At the FSC General Assembly 2025 in Panama, Kingfisher PLC is once again pushing for Motion 30 — a proposal first introduced in Bali in 2022 — to make the certification system more transparent, secure and fit for a world of digital traceability and deforestation regulation.

Panama City – When Kingfisher PLC’s representative steps up to the microphone at the FSC General Assembly 2025, it will be on familiar ground. Seconded by WWF, the British home improvement giant is presenting Motion 30 — a proposal to strengthen the Forest Stewardship Council’s integrity by creating a secure, mandatory electronic traceability system.

It’s the second time the UK retailer has pushed the idea. “Kingfisher launched a similar Motion in Bali in 2022,” Ewan Brown recalls. “It flew through the social and environmental chambers but the economic chamber missed quorum by just a few votes. We came so close.”

Three years on, at the Assembly in Panama, he’s hoping for a different outcome.

 

From auditor to advocate

Brown’s background gives him an unusual vantage point. “I’m a timber scientist by training,” he says. “I started auditing for FSC in Australia in 2009 and after that worked for a British certification body across Australasia and the Americas. Now I manage a multi-site FSC certificate, so I’ve been both the auditor and the audited.”

That dual experience, he says, underpins his determination to modernise FSC’s systems. “We all believe in FSC — that’s why we’re here. But belief isn’t enough. Certification has to be measurable, trustworthy and defensible. Otherwise, businesses will start asking why they need it at all.”

 

“Be brave. Be part of the solution. Help build a system that works for everyone — north and south, big and small — and keeps FSC relevant for the next generation.”

Ewan Brown
Kingfisher PLC
 

Why Motion 30 matters

Motion 30 calls for FSC to undertake a detailed feasibility study into an electronic, volume-tracking system that would prevent fraudulent or mistaken claims within the supply chain.

“We all know there’s fraudulent material in the system,” Brown says plainly. “Even if it’s five per cent, that’s still too much.”

He draws a distinction between accidental misclaims — “someone getting an invoice wrong” — and deliberate fraud. “The clearest example is birch plywood,” he notes. “We’ve seen regions reporting thousands-of-percent increases in certified material despite logging restrictions.
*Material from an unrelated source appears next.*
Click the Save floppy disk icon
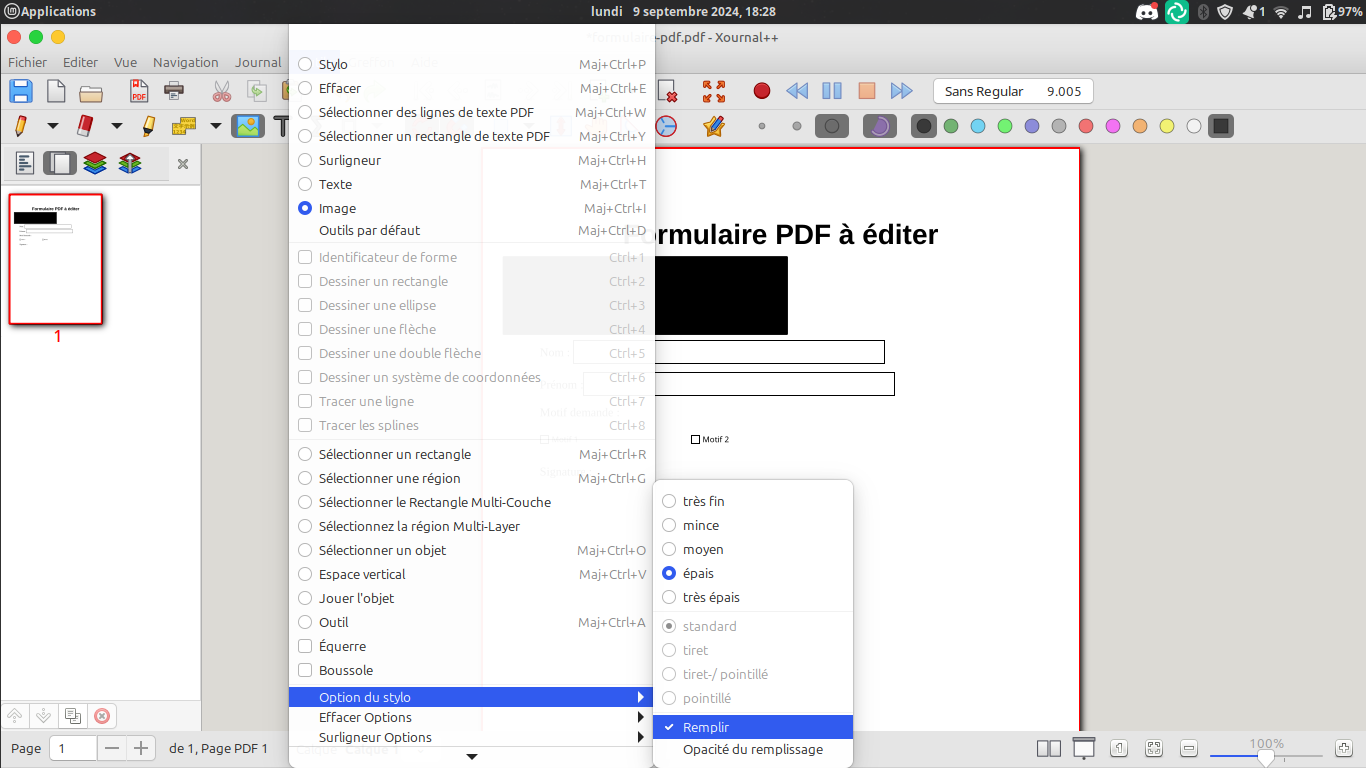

That’s not a clerical error. That’s deliberate.”

 

Lessons from Bali

After the narrow miss in 2022, Kingfisher reworked the motion. “We took on board what people were worried about — data security, costs, technology gaps,” Brown explains. The new proposal unfolds in two stages: first, FSC would commission a study; second, it would plan implementation with longer deadlines.

“Any new system has to be built to recognised IT-security standards and verified by an independent party,” he says, addressing concerns about cyberattacks. “And yes, it will cost money to run. But the alternative is a cheaper system that’s maybe only 60 per cent effective.”

Technology, he adds, is no longer the barrier it once was. “Ten years ago smallholders couldn’t easily upload data. Now with smartphones, 5G and cloud services, it’s possible almost anywhere. The EU Deforestation Regulation has forced that shift — everyone’s getting used to digital traceability.”

 

Keeping certification relevant

Brown argues that Motion 30 is about the future of FSC itself. “Developments like the EUDR means companies must prove their products are deforestation-free. Some boards will say, ‘If we have to do that anyway, why pay for FSC?’ FSC has to show it adds value — that its label means something stronger, verifiable and trusted.”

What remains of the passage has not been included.